RE-WRITING THE HISTORICAL SCENE
The critical moment in PBSP Psychomotor Therapy is the transformation of the negative
experience of the remembered historical scene into the positive experience of the ideal need
satisfying scene. Why is this important? What actually happens?
The remembered historical scene is a reconstruction of an event associated with a pattern of
physical responding. It emerges in consciousness as a memory of a negative event associated
with the negative voices enrolled in the Structure. When the remembered historical scene is
staged in the PBSP Psychomotor Structure, it marks a moment of arousal of perceived psychophysiological deficit which is then used as a template for the construction of an antidoting, needsatisfying scene. The positive experience of this ideal need-satisfying scene antidotes the
negative brain/body organismic state associated with the historical scene. The ideal organismic
experience of need satisfaction is then used as the physiological foundation for the elaboration of
positive verbal statements antidoting, this time at the level of spoken language, the negative Self
statements derived from the negative experience of the historical scene.
The experiencing of the ideal need-satisfying scene releases new organic wisdom to be
embedded in the narrative of the Self – so that life might no longer be, "A tale told by an idiot, full
of sound and fury, but signifying nothing." – but rather a more authentic signification of organismic
wisdom in the discourse of the self.
Neuroscience cannot yet tell us how the organismic experience of emotion is incorporated into
the subjective narrative of the feeling self. Nevertheless, from the perspective of the PBSP
Psychomotor Structure, we can observe an interaction between two types of symbolic discourse,
art and history, in the creation of new narratives of the Self. The representation in the Structure of
the remembered historical scene appears to open the organismic files for the insertion of the
fictional representation of an ideal need satisfying state created, with the wisdom of hindsight, to
match exactly the deficits represented in the historical scene. Perhaps neuroscience will some
day be able to describe the organismic basis of this therapeutic event.
BEYOND THE STRUCTURE
How does PBSP Psychomotor Therapy become a living part of a client’s life between sessions
and after the sessions stop – that is, for a lifetime of personal growth?

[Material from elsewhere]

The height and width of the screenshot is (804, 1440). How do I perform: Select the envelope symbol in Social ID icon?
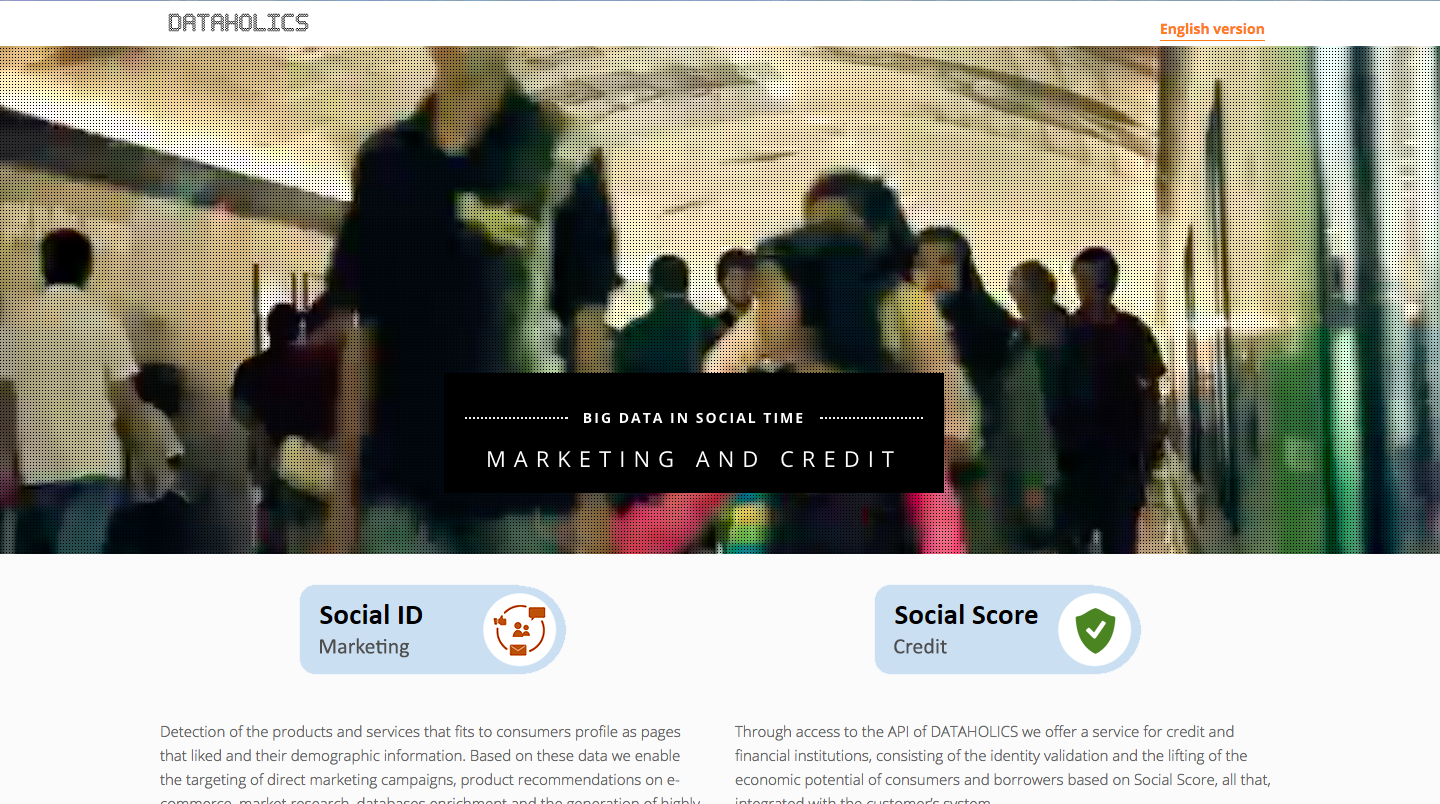518,650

It is not enough to say that PBSP Psychomotor just causes reprogramming of the experiential
self. After all, many powerful life experiences do the same – birth of a child, death of a parent,
and traumas of all types. It is important to say also that PBSP Psychomotor adds two critical new
elements to the re-programming process: 1. The re-programming experience takes place under
consciousness awareness and control of the client, and 2. the therapist helps the client
experience and magnify the naturally occurring personal symbols which emerge in response to
the re-programming experience. The client therefore comes away from the re-programming
experience possessing symbols of the new experience which have the power to re-evoke that
experience on demand.
Practice between the sessions in the use of personal symbols to re-evoke the new experience
deepens the re-programming itself and trains the client in the skill of changing states of
consciousness by choice. In this way, personal growth experienced and symbolized in the
Psychomotor Structure can become a foundation for continued self directed growth after the
Structure.
This is similar to the process provided by an artist in creating a work of art for communal use.
Aristotle described the creation of art as an imitation of life. He meant by that, not that art copied
life, but rather that the artist created a magnified image of some aspect of our fleeting life’s
experience by means of which we could see more clearly and feel more deeply the image of our
being. A work of art can be thought of as a symbol, or set of symbols, which anyone can use to
experience an aspect of life more clearly and more powerfully. This is, of course, why art exists –
that we might live a richer life by listening to music, seeing visual art, and experiencing dramatic
productions. In the same way, we can use our own symbols emerging out of Structure experience
to clarify and deepen the experience of the life we live over the course of a lifetime.